The Shazam hologram taking center stage in her view ID’d the song as “Gretchen” by a band called ‘shrimp olympics’, but it was the lyrics that caught Suzie’s attention. “That’s the life, man.” Suzie said rather wistfully. “What? Working in a grocery store? Trying your best not to fall asleep? Seems like a lame job to me…” Suzie was flustered at Teddy’s low appraisal. “Nah, nah. I mean having a hot older lady like that looking after you.” “Older women, eh?” As Teddy turned on fifty-four, the charm of an older woman began to become lost on him. At this point, a hot milf relative to his age would be about eighty. There’s nothing seductive about that. Suzie, on the other hand, was young. Part of Teddy could understand her viewpoint, but then again, he didn’t really care. “What, you need a sugar mommy? I’m sure I could find you one. You short on cash again? That’s the price you pay for all your stylish suits.” Suzie chuckled for what felt like the first time in weeks. She liked being around Teddy, he almost made her forget that everyone else was mad about everything all the time.

After far too short a ride, they arrived at Suzie’s apartment building. Suzie thanked Teddy for the ride and walked into her building. The lobby was clean as ever, the faint smell of bleach hanging in the air. The attendant—a young boy was too busy typing away on his phone to notice Suzie walking to the elevator. She got on and rode to the 6th floor, internally wincing every time the cables scraped against one-another. Unlocking the door to her apartment, everything was a mess as usual. Flopping down into her bed, the cold comforter only accentuated Suzie’s lack of a partner to cuddle with. She was always looking; she tried dating apps, in person dating.

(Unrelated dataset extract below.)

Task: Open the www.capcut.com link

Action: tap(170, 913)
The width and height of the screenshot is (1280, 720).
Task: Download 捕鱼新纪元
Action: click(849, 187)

Suzie had found her fair share of one-night stands and lust-fueled ‘relationships’, but she couldn’t seem to find the right girl to settle down with. Maybe it was time to get a real job, join the real world and stop this play-pretend detective bullshit. She hated thinking like this, though, and decided to put on some music that seemed particularly anti-love. Yes, Suzie could take her time looking for the one, maybe for now she’d just get a big fluffy dog to funnel all her love into.

Once sufficiently convinced that having no one to sleep with was not the end of her world, Suzie began her nightly before-bed net diving. She flicked on the TV for background noise and began to jump across her favorite sites. Midway-through reading some stupid story about a guy who marries a vampire lady, the TV caught hold of Suzie’s ears. A mousey looking man in a lab coat and glasses spoke into a microphone being held by none other than star reporter Drew Peacock.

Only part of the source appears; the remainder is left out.